An initial-boundary value problem for the multi-term time-fractional wave equation on a bounded domain is considered. For the largest and smallest orders of the involved Caputo fractional time-derivatives, \(\alpha \) and \(\alpha _m\), it is assumed \(1<\alpha <2\) and \(\alpha -\alpha _m\le 1\). Subordination principle with respect to the corresponding single-term time-fractional wave equation of order \(\alpha \) is deduced. Injectivity of the integral transform, defined by the subordination relation, is established.

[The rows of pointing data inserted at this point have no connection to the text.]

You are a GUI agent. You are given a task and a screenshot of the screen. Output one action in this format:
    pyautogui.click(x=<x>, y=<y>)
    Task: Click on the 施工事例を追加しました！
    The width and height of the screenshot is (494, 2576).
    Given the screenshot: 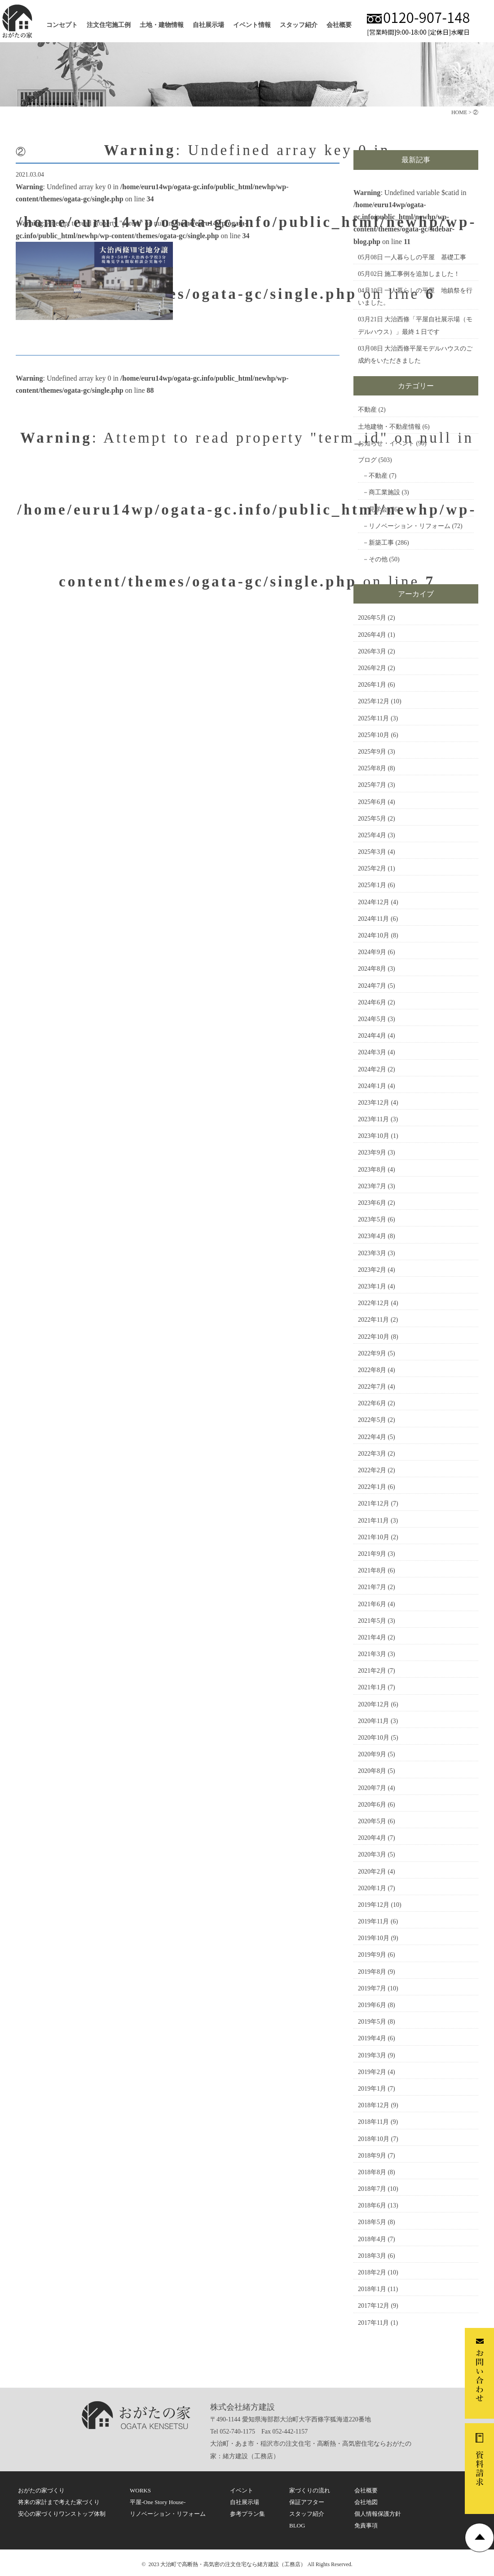 What is the action you would take?
    pyautogui.click(x=422, y=274)
    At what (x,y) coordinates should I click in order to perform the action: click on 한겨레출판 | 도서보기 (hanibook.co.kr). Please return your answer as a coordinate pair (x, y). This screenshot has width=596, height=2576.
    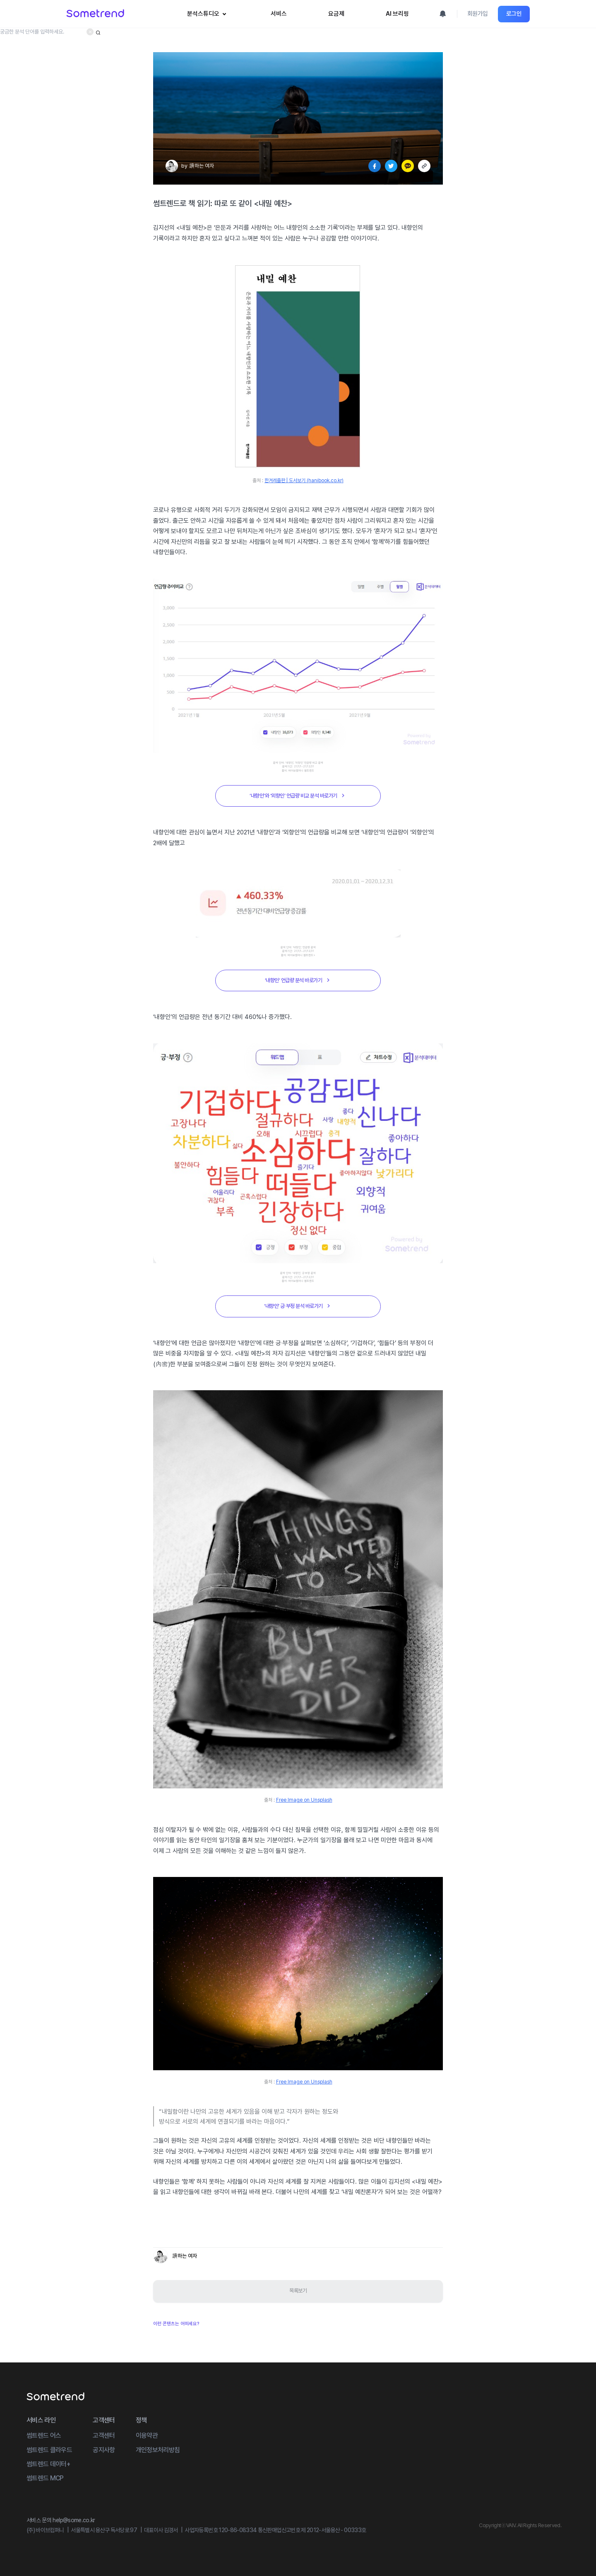
    Looking at the image, I should click on (304, 480). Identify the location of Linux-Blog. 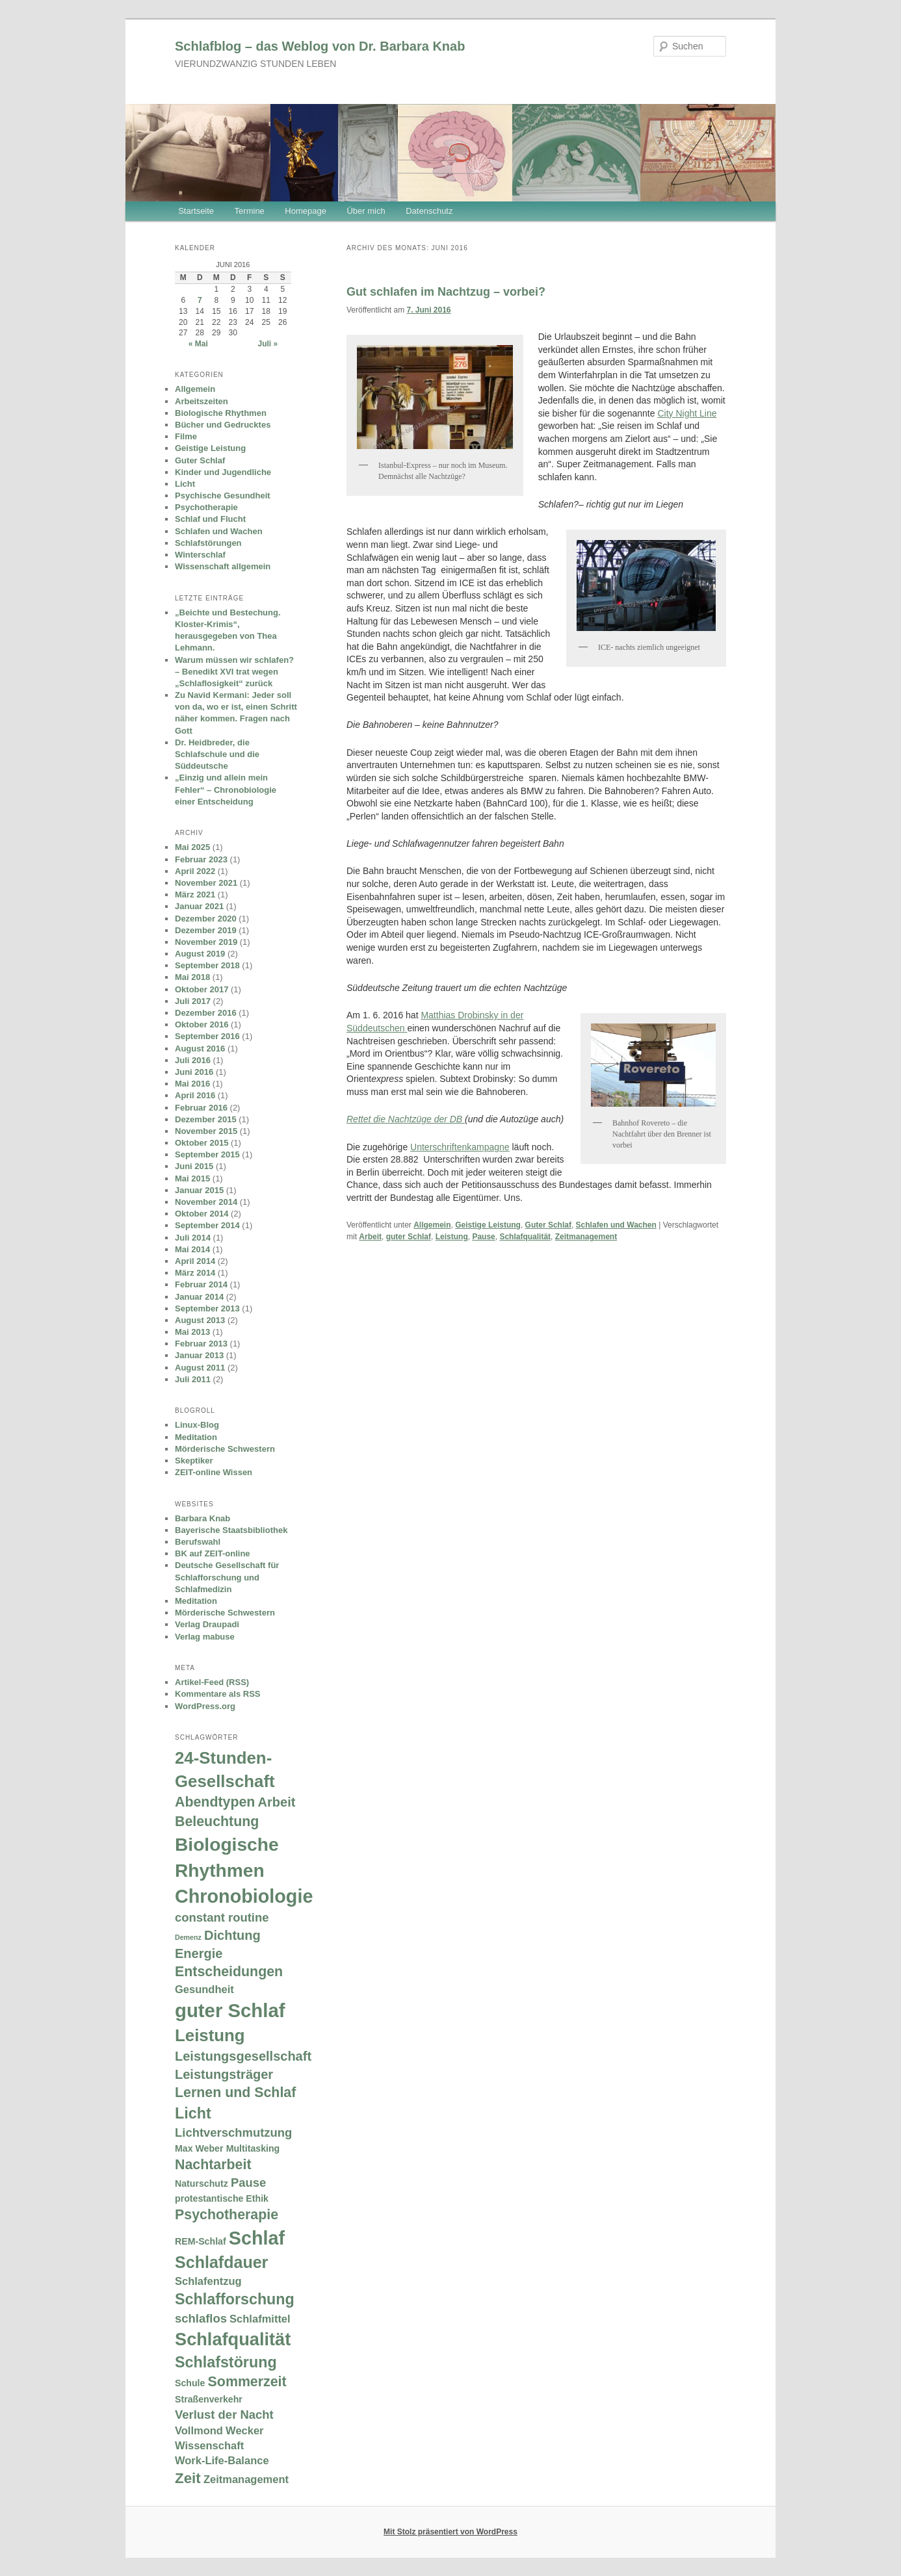
(197, 1425).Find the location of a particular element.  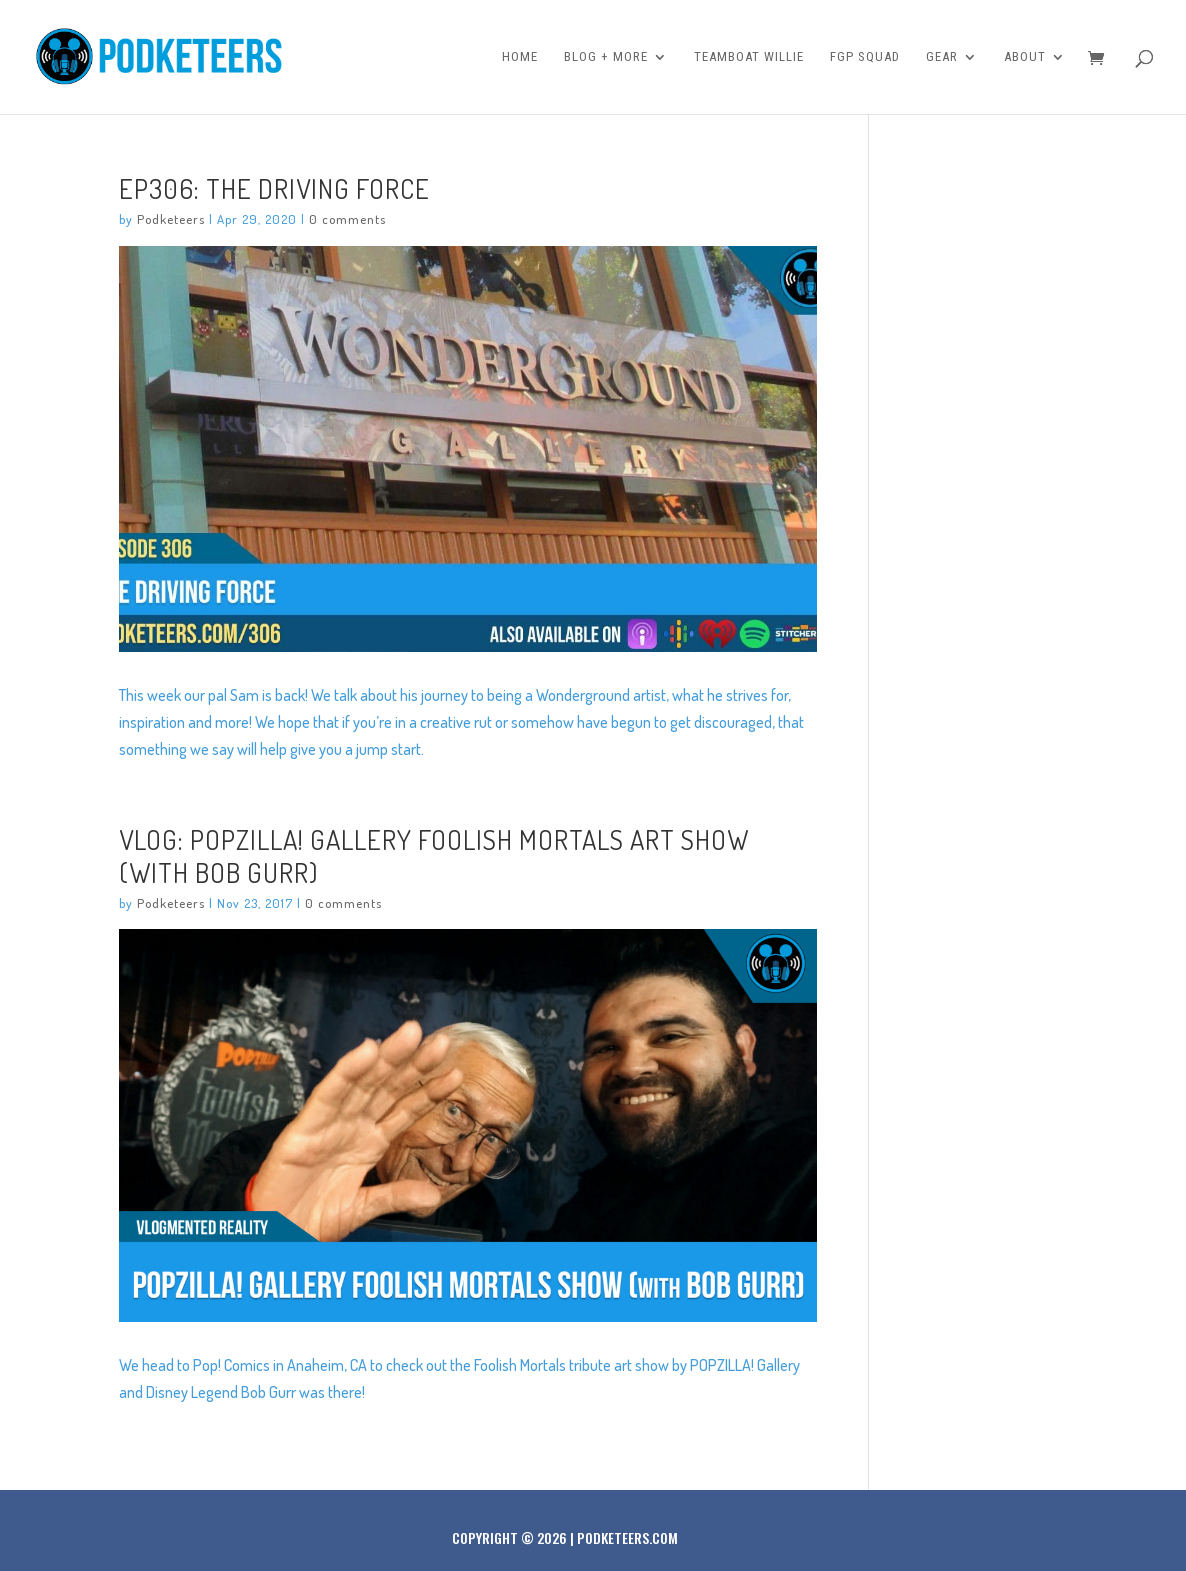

The subordination identity is used to prove uniqueness for a coefficient inverse problem for the multi-term equation, based on an analogous property for the related single-term one. In addition, the subordination relation is applied for deriving a regularity estimate.

考虑有界域上多项时间分数阶波动方程的初边值问题。对于所涉及的 Caputo 分数时间导数的最大和最小阶，\(\alpha \)和\(\alpha _m\)，假设\(1<\alpha <2\)和\(\alpha -\阿尔法_m\le 1\)。推导了对应的\(\alpha \)阶单项时间分数阶波动方程的从属原理。建立了由从属关系定义的积分变换的内射性。从属恒等式用于基于相关单项方程的类似性质来证明多项方程的系数反问题的唯一性。此外，应用从属关系来推导规律性估计。